- **WHAT TO PRODUCE**
Copy out the full passage on the Creed and Catholic ethics below word for word, with no changes.

- **GIVEN PASSAGE**
= = = = =

We will never become truly converted, and just so, truly counter-cultural, until we drink in these foundational creedal claims and let them help us to discern moral truth, not the other way round. Every Sunday, we stand and recite the Creed, and it mentions the ethical teachings of Jesus not at all. Another theologian of note has commented on this phenomenon. “The Creed offers us no teachings of Jesus; evidently no one even conceived the – to us – obvious idea of attempting anything like this, because the operative understanding pointed in a completely different direction….Jesus did not perform a work that could be distinguished from his ‘I’ and depicted separately. On the contrary, to understnad him as the Christ means to be convinced tat he has put himself into his word. Here there is no ‘I’ (as there is with all of us) that utters words; he has identified himself so closely with his word that ‘I’ and word are indistinguishable; he is word.” Thus, Joseph Ratzinger.

Modern society, and America most obviously, has never been keen on the idea of letting dogma into the public square. No one wants to restart the Thirty Years War. And, so, religion is permitted into the public square as an ethical authority. But, shorn of our dogma, the Church is not the Church. And, while at the time of the founding, there might have been broad agreement about the basic contours of morality, no such agreement exists today. The moral teachings of the Catholic faith are not self-evident. But, they were never meant to be self-evident. They only make sense within a divine economy, not a free market one. And, it should be beyond obvious, even to Weigel, that until we reclaim the sense of divine wonder that speaks from every page of the Fathers, and shapes each line of the Creed, until that sense of wonder is restored, Catholic ethics are in for a rough time. Ethics derive from anthropology and anthropology, for us, derives from our understanding of God in whose image we are made. To show how this applies to a modern and controversial issue, Mr. Weigel has written that he wants abortion to be illegal. Mr. John Carr has written that he wants abortion to be unthinkable. I would submit that we will never succeed in making abortion illegal until we make it unthinkable, and that it is Mr. Carr who better grasps how Christian belief should animate our ethical stance.

= = = = =

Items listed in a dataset
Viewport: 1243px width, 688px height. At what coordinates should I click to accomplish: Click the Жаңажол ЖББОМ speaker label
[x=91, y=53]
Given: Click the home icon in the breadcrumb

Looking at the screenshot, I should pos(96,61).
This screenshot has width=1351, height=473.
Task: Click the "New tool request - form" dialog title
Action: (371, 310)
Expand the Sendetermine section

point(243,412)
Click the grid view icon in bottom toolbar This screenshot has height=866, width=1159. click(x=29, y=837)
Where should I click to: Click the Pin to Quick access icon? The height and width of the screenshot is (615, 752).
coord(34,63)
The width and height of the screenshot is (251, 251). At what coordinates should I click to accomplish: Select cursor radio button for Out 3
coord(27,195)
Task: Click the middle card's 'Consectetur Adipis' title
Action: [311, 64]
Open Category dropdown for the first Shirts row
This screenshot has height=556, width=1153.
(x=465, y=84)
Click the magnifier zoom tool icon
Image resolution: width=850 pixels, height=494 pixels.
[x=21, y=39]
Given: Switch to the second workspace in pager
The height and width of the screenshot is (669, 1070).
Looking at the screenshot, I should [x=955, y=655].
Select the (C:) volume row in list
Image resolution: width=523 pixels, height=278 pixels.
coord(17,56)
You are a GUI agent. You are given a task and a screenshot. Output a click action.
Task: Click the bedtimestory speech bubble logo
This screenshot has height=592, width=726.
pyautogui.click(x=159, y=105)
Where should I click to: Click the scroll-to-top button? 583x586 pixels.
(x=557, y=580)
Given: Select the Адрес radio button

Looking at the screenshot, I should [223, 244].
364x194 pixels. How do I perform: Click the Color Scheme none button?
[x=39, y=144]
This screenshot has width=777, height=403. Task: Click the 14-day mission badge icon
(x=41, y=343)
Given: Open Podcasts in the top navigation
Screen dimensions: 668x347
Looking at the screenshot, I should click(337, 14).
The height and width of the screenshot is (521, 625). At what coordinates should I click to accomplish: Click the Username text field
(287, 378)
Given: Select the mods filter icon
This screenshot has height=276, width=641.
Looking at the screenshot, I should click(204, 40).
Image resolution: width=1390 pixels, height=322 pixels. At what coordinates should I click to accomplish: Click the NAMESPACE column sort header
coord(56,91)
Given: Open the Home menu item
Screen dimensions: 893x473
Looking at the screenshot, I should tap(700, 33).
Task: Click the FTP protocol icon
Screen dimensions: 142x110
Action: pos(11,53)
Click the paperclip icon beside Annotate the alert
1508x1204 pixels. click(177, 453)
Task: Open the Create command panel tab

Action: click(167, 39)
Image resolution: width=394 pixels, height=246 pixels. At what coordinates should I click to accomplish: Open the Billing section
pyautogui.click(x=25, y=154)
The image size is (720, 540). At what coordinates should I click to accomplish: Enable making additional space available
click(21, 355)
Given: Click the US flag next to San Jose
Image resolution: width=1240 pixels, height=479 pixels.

= = = = =

- **SOLUTION BELOW**
We will never become truly converted, and just so, truly counter-cultural, until we drink in these foundational creedal claims and let them help us to discern moral truth, not the other way round. Every Sunday, we stand and recite the Creed, and it mentions the ethical teachings of Jesus not at all. Another theologian of note has commented on this phenomenon. “The Creed offers us no teachings of Jesus; evidently no one even conceived the – to us – obvious idea of attempting anything like this, because the operative understanding pointed in a completely different direction….Jesus did not perform a work that could be distinguished from his ‘I’ and depicted separately. On the contrary, to understnad him as the Christ means to be convinced tat he has put himself into his word. Here there is no ‘I’ (as there is with all of us) that utters words; he has identified himself so closely with his word that ‘I’ and word are indistinguishable; he is word.” Thus, Joseph Ratzinger.

Modern society, and America most obviously, has never been keen on the idea of letting dogma into the public square. No one wants to restart the Thirty Years War. And, so, religion is permitted into the public square as an ethical authority. But, shorn of our dogma, the Church is not the Church. And, while at the time of the founding, there might have been broad agreement about the basic contours of morality, no such agreement exists today. The moral teachings of the Catholic faith are not self-evident. But, they were never meant to be self-evident. They only make sense within a divine economy, not a free market one. And, it should be beyond obvious, even to Weigel, that until we reclaim the sense of divine wonder that speaks from every page of the Fathers, and shapes each line of the Creed, until that sense of wonder is restored, Catholic ethics are in for a rough time. Ethics derive from anthropology and anthropology, for us, derives from our understanding of God in whose image we are made. To show how this applies to a modern and controversial issue, Mr. Weigel has written that he wants abortion to be illegal. Mr. John Carr has written that he wants abortion to be unthinkable. I would submit that we will never succeed in making abortion illegal until we make it unthinkable, and that it is Mr. Carr who better grasps how Christian belief should animate our ethical stance.